An hour and half late from institution - she must have been out of her mind beside worry - after all the stories within the news recently roughly girls of your age being stabbed and raped!
Sure she was over the top showing you up contained by front of your friends & throwing the shampoo at you but you must see it from her point of view as well.
If you prove you are grow and let her know where you are going and what time you will be within - I am sure she will give you some slack - and you also have to maintain on top of the school work too - maintain a revision timetable to show her when you are working and when you are relaxing.That's what maturity is all in the region of - doing the things you find a drag without moaning - it's the only instrument to get your Mum's respect and trust.
Go back to square one - apologise for coming home overdue and worrying her - tell her you realise that she must have be worried sick - it takes a lot of guts to own up you were wrong but she will appreciate it - and hopefully she will apologise back - perfect luck .

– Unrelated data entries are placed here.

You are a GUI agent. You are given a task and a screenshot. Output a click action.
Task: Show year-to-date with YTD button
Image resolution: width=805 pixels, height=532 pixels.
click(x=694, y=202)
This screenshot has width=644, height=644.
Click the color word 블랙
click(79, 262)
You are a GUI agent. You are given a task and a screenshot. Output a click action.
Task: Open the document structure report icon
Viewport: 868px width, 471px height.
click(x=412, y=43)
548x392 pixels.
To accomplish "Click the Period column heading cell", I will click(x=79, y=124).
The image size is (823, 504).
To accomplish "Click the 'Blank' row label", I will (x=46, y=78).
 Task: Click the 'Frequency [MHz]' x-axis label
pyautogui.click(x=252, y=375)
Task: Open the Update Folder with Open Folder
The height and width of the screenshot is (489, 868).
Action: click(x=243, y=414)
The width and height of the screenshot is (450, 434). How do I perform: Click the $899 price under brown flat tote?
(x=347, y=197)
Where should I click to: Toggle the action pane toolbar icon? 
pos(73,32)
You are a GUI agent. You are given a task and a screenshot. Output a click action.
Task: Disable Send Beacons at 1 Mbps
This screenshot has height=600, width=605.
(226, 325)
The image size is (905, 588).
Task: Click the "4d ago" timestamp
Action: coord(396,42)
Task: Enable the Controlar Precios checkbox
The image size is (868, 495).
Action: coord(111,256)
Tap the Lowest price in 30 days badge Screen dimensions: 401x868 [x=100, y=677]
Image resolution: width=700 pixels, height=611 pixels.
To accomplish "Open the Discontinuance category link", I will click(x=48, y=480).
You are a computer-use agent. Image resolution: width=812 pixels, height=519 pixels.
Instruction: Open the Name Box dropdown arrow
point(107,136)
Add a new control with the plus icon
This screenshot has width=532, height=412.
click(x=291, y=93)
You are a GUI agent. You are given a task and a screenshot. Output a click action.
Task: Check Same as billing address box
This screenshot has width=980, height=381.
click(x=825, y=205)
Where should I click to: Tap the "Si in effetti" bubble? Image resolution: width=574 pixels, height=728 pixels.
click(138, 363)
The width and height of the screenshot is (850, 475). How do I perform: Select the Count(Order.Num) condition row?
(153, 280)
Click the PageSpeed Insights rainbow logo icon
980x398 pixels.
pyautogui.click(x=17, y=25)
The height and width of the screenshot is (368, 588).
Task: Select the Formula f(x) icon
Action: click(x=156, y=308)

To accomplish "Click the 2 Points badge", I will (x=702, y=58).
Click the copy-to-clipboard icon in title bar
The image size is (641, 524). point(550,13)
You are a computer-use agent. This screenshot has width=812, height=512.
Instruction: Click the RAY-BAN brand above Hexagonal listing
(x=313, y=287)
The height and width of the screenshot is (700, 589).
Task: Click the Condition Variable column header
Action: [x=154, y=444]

I completely agree that it's not right to hit you. Technically you are a child though (not as you keep saying that 16 make you not a child). You are legally a child until you are 18. Either way nearby are laws particularly child protection law, that are in place to stop violence towards others, although nearby are laws to protect everyone not just children.

Your mum should not be treating you close to this, although it is clear she has your interests at heart, even though she expresses them somewhat irratically. I can see why she wants you to revise though as your spelling be attrocious. You need to sit down and have a chat next to her, in order to break the rime. Get to know eachother and build up your relationship with her, she is your mum and there's nothing wrong beside spending time with her. Set aside time from your social life and your studies to do this. Every little help : )

Sorry for the spelling dig, but I am on your side (in agreeing you shouldn't be hit). Not on your side in agreeing you're an developed because you're not, and I really do think you're mum in her own opening is trying to get you through your life on the easiest pedestrian area she can dig out, before you tramp down it. But even with that, you seem to stray from these path she is so carefully trying to lay which is angering her and causing her to lash out inappropriately.
She be probably worried sick about you and although she got angry and frustrated I'm sure she really does comfort and she will regret her actions.
It is difficult to let your children enjoy freedom and allow them to grow up and gain independence, especially as you are an only child. You hold to appreciate that she is coming to terms with you becoming an fully developed and that this is a change for both of you.
When she has calmed down report her you love her and you are sorry for not letting her know where you were, notify her you will always ring in the adjectives, tell her you don't like it when she pulls your curls and gets angry.
I'm sure she loves you very much, sometimes you have need of to be the adult for her, you will feel alike when your children grow up.
Ps, don't let her down, do revise, but have fun too.